[PATCH v5] KVM: arm/arm64: Route vtimer events to user space

Fri Sep 23 02:17:13 PDT 2016

On 23.09.16 11:15, Paolo Bonzini wrote:
> 
> 
> On 23/09/2016 11:10, Alexander Graf wrote:
>>>>> Maybe I'm misunderstanding and user_timer_pending is just a cached
>>>>> verison of what you said last, but as I said above, I think you can just
>>>>> compare timer->irq.level with the last value the kvm_run struct, and if
>>>>> something changed, you have to exit.
>>>>
>>>> So how would user space know whether the line went up or down? Or didn't
>>>> change at all (if we coalesce with an MMIO exit)?
>>>
>>> It would save the status of the line somewhere in its own variable,
>>> without introducing a relatively delicate API between kernel and user.
>>>
>>> I agree that you cannot update kernel_timer_pending only in
>>> flush_hwstate; otherwise you miss on case (2) when there is a vmexit.
>>> That has to stay in kvm_timer_sync_hwstate (or it could become a new
>>> function called at the very end of kvm_arch_vcpu_ioctl_run).
>>
>> The beauty of having it in the timer update function is that it gets
>> called from flush_hwstate() as well. That way we catch the update also
>> in cases where we need it before we enter the vcpu.
> 
> Yeah, the timer update function is ideal because it is called from both
> flush_hwstate and sync_hwstate.
> 
>>> However, I'm not sure why user_timer_pending is necessary.  If it is
>>> just the value you assigned to regs->kernel_timer_pending at the time of
>>> the previous vmexit, can kvm_timer_flush_hwstate just do
>>>
>>>    if (timer->prev_kernel_timer_pending != regs->kernel_timer_pending) {
>>>        timer->prev_kernel_timer_pending = regs->kernel_timer_pending;
>>>        return 1;
>>>    }
>>>
>>> ?  Or even
>>>
>>>    if (timer->prev_irq_level != timer->irq.level) {
>>>        timer->prev_irq_level = regs->irq.level;
>>>        return 1;
>>>    }
>>>
>>> so that regs->kernel_timer_pending remains exclusively
>>> kvm_timer_sync_hwstate's business?
>>
>> We could do that too, yes.

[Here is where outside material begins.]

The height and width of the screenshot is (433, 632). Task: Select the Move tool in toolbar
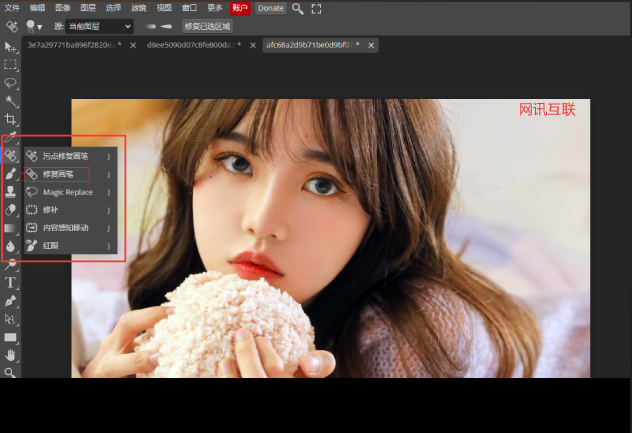click(11, 47)
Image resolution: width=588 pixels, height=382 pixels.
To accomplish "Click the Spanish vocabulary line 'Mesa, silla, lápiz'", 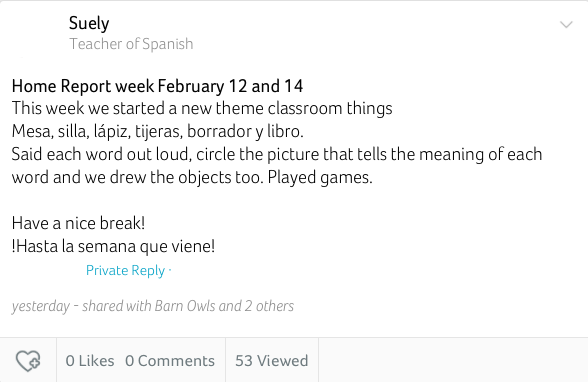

But it puts more burden on user space - it
>> would have to ensure that it *always* checks for the pending timer
>> status. With this approach, user space may opt to only check for timer
>> state changes on -EINTR and things would still work.
> 
> That would be overloading EINTR a bit though.  But that's a digression,
> I don't think it matters much.
> 
> On the other hand, what happens if you run new QEMU with old userspace?
> With user_timer_pending you'd get an infinite stream of vmexits the
> first time the timer fires, wouldn't you?  Whereas if you keep it in the
> kernel, userspace would simply not get the interrupt (because it doesn't
> know about kernel_timer_pending) and think it got a spurious vmexit.
> The kernel's IRQ would stay masked and everything would just (not) work
> like before your patch?

Yes, we'd definitely stay more compatible by tracking it only in the
kernel. I'm not fully convinced that it's the better interface, but
since both Christoffer and you seem to choke on that part, I'll give it
a stab ;).

Alex